Betty O’Neill grew up knowing very little about her father, Antoni. She knew that he had fled Poland after World War Two, that he had disappeared overnight when she was just an infant, and that his brief reappearance when she was a young adult had been a harrowing, painful ordeal.

Fifty-five years after he deserted her family, Betty is determined to find out more. What drove him to abandon them, twice? What was his story? Who was Antoni Jagielski?

Her search for the truth takes Betty to Poland, where she unexpectedly inherits a family apartment from the half-sister she never knew – a time capsule of her father’s life. Sifting through photos and letters she begins to piece together a picture of her father as a Polish resistance fighter, a survivor of Auschwitz and Gusen concentration camps, an exile in post-war England, and a migrant to Australia. But the deeper she searches, the darker the revelations about her father become, as Betty is faced with disturbing truths buried within her family.

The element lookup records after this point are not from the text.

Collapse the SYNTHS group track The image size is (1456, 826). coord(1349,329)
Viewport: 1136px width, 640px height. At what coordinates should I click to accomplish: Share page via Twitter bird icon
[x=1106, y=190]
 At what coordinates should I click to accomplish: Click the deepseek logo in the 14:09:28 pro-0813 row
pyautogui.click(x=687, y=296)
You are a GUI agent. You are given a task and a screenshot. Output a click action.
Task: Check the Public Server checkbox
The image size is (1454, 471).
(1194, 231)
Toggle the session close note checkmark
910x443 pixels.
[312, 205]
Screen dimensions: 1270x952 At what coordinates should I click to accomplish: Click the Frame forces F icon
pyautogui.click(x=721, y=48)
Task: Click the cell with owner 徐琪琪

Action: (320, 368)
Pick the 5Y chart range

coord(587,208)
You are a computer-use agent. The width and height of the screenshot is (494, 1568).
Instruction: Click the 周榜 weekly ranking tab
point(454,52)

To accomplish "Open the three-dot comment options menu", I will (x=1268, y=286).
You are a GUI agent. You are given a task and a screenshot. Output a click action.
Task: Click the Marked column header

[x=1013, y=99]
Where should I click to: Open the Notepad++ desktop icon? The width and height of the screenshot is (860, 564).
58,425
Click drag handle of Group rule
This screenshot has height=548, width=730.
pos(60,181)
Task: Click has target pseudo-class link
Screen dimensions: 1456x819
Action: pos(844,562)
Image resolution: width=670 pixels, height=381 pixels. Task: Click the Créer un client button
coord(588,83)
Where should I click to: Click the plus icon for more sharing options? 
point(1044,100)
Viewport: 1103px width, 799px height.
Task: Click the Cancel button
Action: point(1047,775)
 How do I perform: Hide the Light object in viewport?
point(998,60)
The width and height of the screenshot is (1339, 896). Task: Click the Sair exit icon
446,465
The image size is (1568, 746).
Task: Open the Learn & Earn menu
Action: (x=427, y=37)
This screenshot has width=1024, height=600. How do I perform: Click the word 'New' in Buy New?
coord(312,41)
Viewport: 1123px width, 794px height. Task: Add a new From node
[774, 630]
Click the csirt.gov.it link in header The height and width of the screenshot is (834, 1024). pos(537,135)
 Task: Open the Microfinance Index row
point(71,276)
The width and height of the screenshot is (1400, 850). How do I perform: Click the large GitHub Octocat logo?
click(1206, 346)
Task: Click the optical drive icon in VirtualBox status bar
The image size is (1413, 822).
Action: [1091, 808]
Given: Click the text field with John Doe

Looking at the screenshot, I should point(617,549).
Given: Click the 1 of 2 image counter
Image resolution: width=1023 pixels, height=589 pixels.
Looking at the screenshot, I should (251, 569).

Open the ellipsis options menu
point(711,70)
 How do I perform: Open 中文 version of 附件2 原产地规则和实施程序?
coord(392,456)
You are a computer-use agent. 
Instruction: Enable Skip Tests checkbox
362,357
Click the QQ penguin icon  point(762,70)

Honest, compelling, and meticulously researched, The Other Side of Absence is an elegant debut memoir of resilience and strength, and of a daughter reconciling the damage that families inherit from war.

Theme

Briefly describe your book’s core message:

The Other Side of Absence explores the themes of family secrets, family history, the long tail of war (it is not only those who go to war who are affected but also the families to whom they return), and the resilience of survivors. It is a story of a daughter’s search to understand her absent father and the decisions he made.

Let's talk about it

Tell us something about yourself that not many people know.

As is revealed in my book, as a child I was fostered out to almost a dozen different families between the age of two and nine, when I was sent to boarding school. This was as a result of my mother being abandoned by my war-damaged father and being unable to keep me as a single mother in the 1950s and 60s. Not many people know this fact.

Why did you choose these themes in your book and were you aware of them from the outset?

The writing of this book and hence its themes, happened serendipitously and quite unexpectedly. I was attending a writing course and our homework on day one was to finish the sentence “The first time I met…”and keep writing for 20 minutes. I wrote, “The first time I met… my father I was nineteen.” I continued to write about that first meeting but then as we were asked to add to the story each day, I realised I knew very little about him. I knew he was in the Polish resistance during World War II, that he had been arrested and sent to Auschwitz, survived and ended up in England where he met and married my Australian mother. I was born, and we returned to Australia and my father disappeared. The themes emerged from my search to understand my father’s story and what had led him to make the decisions he made. I think the themes chose me.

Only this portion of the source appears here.